The Excluded Middle

Posted on 27 August, 2012


If you’ve looked for employment in the last week, year, or pretty much ever, you know what companies are looking for: Someone who is “excellent” at pretty much anything the company might ask you to do.  Someone who is willing and able, with no stress or hesitation, to conform to whatever demands are made by your workplace.  Someone who loves people, even angry and abusive people.  A person whose number one passion in life is to fulfill the goals the company sets for itself and its employees, to the exclusion of all other unapproved interests, hobbies, or vocations.  A bottomless well of joy, cheer, energy, patience, and motivation to topple any task the employer sets before them.

Stolen From

Hello, Statistics! For most measured traits, most people fall within one standard deviation of the mean, and half of those fall BELOW the mean! How much do you want to bet you’re not at that far right tail end of the distribution that employers are requiring you to be?

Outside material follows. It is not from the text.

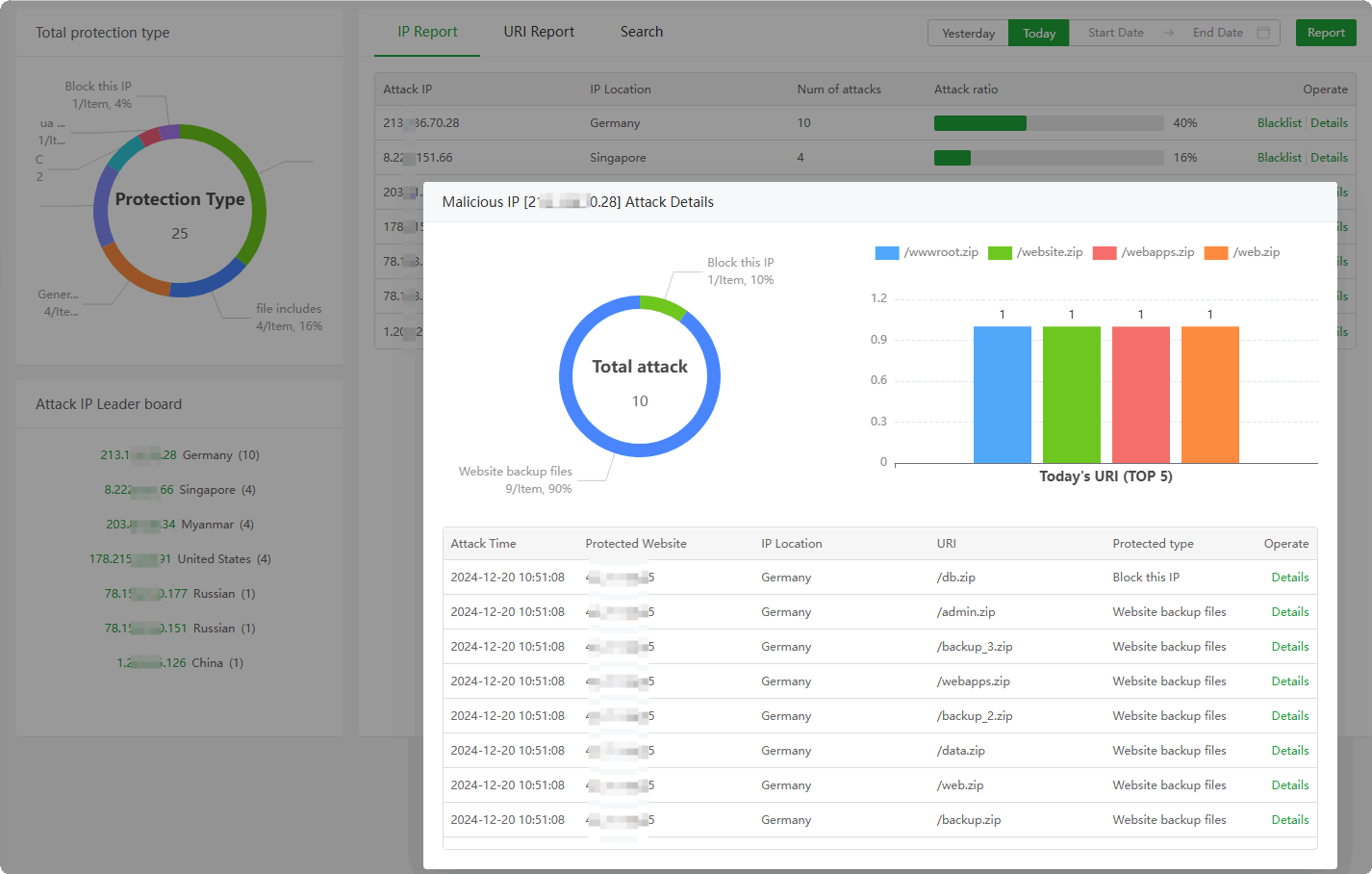Click the 40% attack ratio progress bar
1372x874 pixels.
pos(1048,123)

Firstly, and unfortunately, if you’re even passingly familiar with any kind of social science, you will know that all human traits are “normally” distributed across the whole population, meaning they roughly conform to the distribution of the bell curve, with half falling below the mean, the other half falling above the mean, and the substantial majority falling somewhere in the middle (between one standard deviation above and below the mean) in terms of scoring on whatever trait is being measured.  The upshot of this is that as job seekers, we know that, all other things being equal, there is a fair chance that we possess the traits employers claim they are looking for in great enough amounts to outperform at least half of all other potential applicants.

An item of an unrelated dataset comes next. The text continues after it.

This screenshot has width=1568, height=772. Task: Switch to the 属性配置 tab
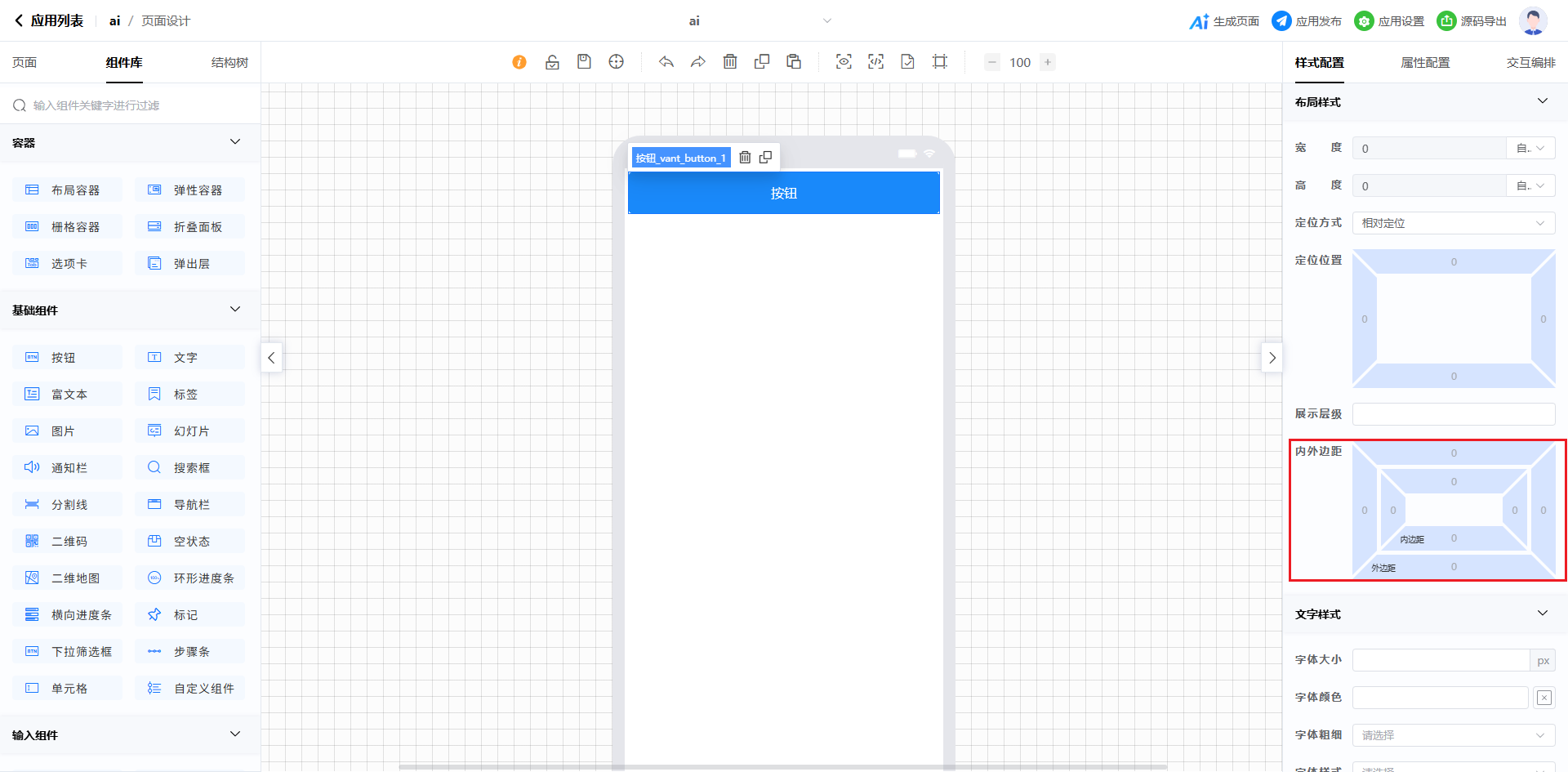(x=1425, y=63)
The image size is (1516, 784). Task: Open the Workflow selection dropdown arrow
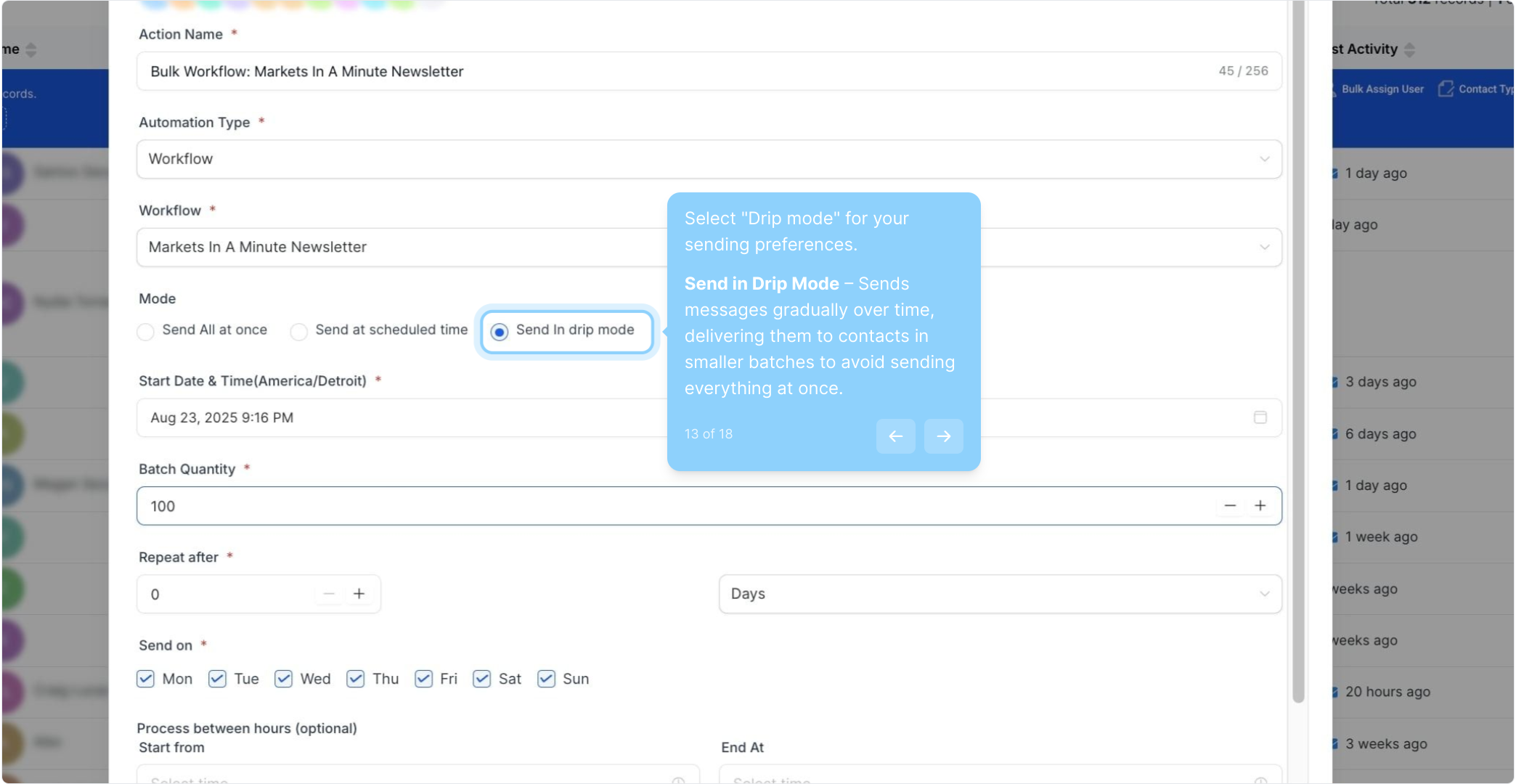(1264, 247)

Another consequence of this statistical reality is that, all things being equal, you are likely to score in the midst of the rest of the average schlubs, with as much chance of being below as above average.  What this means is, since you are not an exceptional, perfectly balanced, infinite source of creativity and enthusiasm, you are not right for pretty much any job that is hiring.

Of course, you are a sophisticated adult job-seeker, and not naive enough to actually believe that any but the most successful businesses offering the greatest benefit to its employees would seriously only consider employing these exceptional mutants, regardless of what the ad copy says.  However, in the current economy, a veritable buyers market for employers, the most tin-pot, barely-stable businesses have drunk the Kool-Aid, and job-seekers are forced to comply with increasingly incredible or impossible expectations, or face the unemployment line.  More than 15 million (more, if you count those underemployed seeking full-time employment or a second job) are standing behind you, desperate, hat-in-hand, willing to do whatever the master asks in order to stave off poverty.

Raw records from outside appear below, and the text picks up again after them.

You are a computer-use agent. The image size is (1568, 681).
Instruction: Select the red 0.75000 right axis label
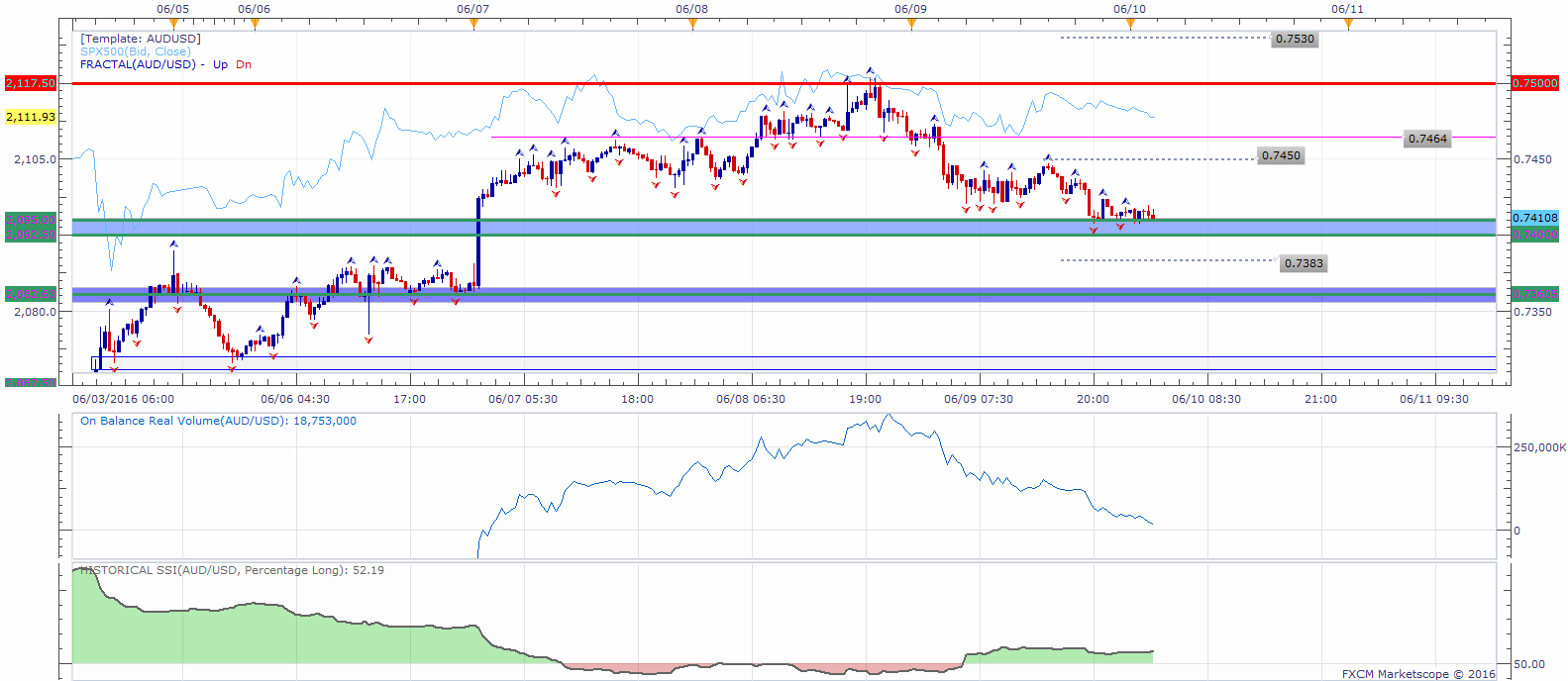pos(1535,83)
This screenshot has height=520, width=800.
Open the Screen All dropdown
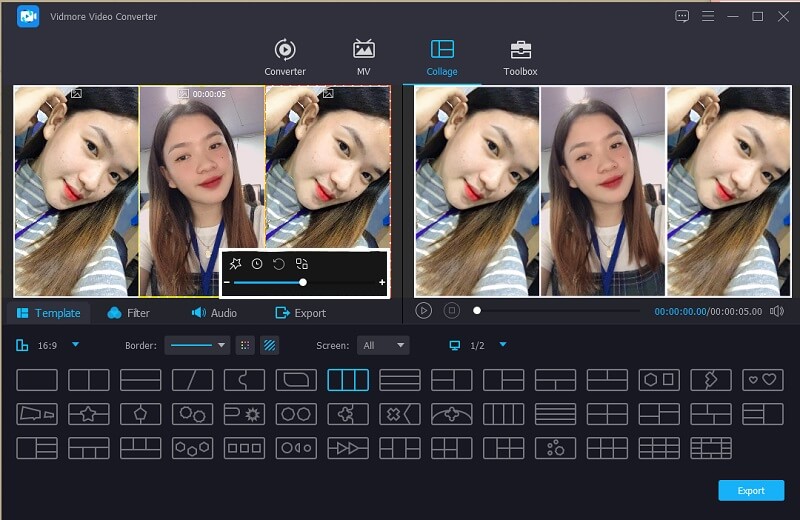(384, 345)
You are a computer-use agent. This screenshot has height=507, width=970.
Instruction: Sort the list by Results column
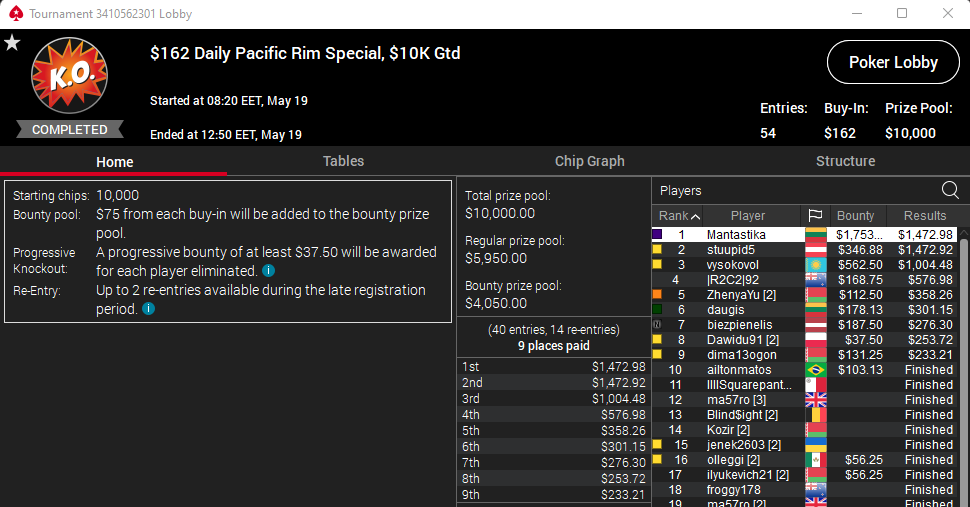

This also extends into unrealistic or exceptional pre-employment demands made upon job-seekers.  This isn’t limited to the well-documented practice of discriminating against the unemployed, but includes making hiring decisions based on employment gaps or the length of unemployment (during one of the worst recessions in history), and forced personality tests.  The personality tests, and the loathsome HR outsourcing firms who mainly perpetrate them, are probably worthy of their own treatment.

All of these requirements combine to create a situation in which those of average ability, temperament, and personability are excluded from the job market.  Technically, they must be fulfilling roles somewhere, or the unemployment rate would be unsustainably high, but the reality is that of the 8 or-so percent of the population currently seeking employment, those who meet most employment qualifications can only represent a vanishingly thin slice of the employable population.

The rest represent an excluded class of people of average talent; capable, semi-skilled, or poorly skilled, but trainable in the kinds of unskilled jobs that anyone is capable of but whose job requirements inexplicably require or recommend experience.  Many move from job to job, or place to place, degraded and helpless in a job market that cynically caters to the thin margin of exceptional people on the outside of society and treats the rest as disposable, trapping them in the cycle of disposability by cluttering their resumes with too many turnovers and long employment gaps.

There are no easy answers to the employment problem, but the answer isn’t employers exploiting desperation in a weak job market, and then using the results of that desperation as a further excuse to grind people down until they internalize the feeling of worthlessness and are willing to tolerate any insult or injustice for jobs that barely pay rent, let alone afford the kinds of skill or resume building opportunities necessary to reestablish themselves into less degrading positions.  But the situation will remain unchanged, as long as companies continue to find profit in the creation and exploitation of the middle majority of marginally employable workers they have endeavored to create.